The paper tackles the problem of PAC learning threshold functions from crowdsourced labels where most workers may be adversarial, using a semi-verified model with limited access to a trusted oracle. It shows that learning is possible with manageable label queries and that labeling costs can be reduced via comparison queries, without relying on data distributional assumptions.
We study the problem of crowdsourced PAC learning of threshold functions. This is a challenging problem and only recently have query-efficient algorithms been established under the assumption that a noticeable fraction of the workers are perfect. In this work, we investigate a more challenging case where the majority may behave adversarially and the rest behave as the Massart noise - a significant generalization of the perfectness assumption.

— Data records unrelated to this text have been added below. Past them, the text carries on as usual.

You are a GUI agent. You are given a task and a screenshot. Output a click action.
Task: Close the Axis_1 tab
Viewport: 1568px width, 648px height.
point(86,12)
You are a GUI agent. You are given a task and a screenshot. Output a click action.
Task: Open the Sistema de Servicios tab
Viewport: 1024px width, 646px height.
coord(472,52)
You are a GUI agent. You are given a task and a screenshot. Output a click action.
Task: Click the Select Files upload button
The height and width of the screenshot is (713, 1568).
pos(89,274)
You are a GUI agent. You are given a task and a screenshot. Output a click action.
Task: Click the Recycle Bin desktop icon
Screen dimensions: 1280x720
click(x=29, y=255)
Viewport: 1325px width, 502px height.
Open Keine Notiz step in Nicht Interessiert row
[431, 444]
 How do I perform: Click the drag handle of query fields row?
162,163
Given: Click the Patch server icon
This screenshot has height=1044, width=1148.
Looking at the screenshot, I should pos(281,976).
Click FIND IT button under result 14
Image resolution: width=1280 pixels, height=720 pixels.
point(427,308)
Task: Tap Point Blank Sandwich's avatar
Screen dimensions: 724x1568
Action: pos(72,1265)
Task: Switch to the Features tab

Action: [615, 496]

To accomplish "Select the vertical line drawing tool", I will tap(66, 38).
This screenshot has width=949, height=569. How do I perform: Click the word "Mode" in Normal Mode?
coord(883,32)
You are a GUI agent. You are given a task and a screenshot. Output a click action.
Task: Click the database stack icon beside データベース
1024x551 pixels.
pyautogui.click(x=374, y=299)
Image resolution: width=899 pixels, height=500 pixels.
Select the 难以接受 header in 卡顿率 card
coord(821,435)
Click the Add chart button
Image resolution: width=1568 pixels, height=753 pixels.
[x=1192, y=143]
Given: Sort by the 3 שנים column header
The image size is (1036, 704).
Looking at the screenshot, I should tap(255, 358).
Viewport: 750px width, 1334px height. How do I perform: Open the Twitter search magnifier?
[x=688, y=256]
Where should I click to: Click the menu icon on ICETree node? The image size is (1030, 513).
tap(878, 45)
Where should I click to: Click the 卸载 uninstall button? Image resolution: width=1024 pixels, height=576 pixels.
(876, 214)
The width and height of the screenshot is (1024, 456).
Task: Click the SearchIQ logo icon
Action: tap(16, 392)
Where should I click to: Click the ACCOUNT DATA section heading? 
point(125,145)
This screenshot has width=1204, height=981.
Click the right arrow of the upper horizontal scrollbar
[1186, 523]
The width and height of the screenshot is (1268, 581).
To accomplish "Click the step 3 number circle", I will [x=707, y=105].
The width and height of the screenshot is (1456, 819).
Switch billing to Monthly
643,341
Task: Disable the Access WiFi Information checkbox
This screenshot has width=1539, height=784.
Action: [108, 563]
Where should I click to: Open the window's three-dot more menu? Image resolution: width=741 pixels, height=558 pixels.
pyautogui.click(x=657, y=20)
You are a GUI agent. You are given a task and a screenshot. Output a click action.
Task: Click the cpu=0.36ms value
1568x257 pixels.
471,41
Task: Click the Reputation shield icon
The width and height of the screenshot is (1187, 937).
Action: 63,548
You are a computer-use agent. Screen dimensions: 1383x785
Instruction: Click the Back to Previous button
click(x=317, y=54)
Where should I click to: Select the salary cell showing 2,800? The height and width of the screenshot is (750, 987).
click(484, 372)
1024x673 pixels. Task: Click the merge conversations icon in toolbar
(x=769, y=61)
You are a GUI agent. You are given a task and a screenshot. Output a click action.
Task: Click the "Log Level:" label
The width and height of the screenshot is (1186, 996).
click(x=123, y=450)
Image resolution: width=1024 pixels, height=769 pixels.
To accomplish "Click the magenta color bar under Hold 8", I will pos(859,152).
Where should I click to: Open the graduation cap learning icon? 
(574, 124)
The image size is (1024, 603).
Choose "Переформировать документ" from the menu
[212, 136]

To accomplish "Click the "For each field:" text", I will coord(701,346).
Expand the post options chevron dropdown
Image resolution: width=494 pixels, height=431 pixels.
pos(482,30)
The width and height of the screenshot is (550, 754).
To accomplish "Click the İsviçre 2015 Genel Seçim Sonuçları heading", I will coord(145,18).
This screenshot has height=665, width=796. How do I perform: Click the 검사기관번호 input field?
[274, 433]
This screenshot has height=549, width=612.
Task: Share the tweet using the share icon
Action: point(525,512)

We show that under the {semi-verified model} of Charikar et al. (2017), where we have (limited) access to a trusted oracle who always returns correct annotations, it is possible to PAC learn the underlying hypothesis class with a manageable amount of label queries. Moreover, we show that the labeling cost can be drastically mitigated via the more easily obtained comparison queries. Orthogonal to recent developments in semi-verified or list-decodable learning that crucially rely on data distributional assumptions, our PAC guarantee holds by exploring the wisdom of the crowd.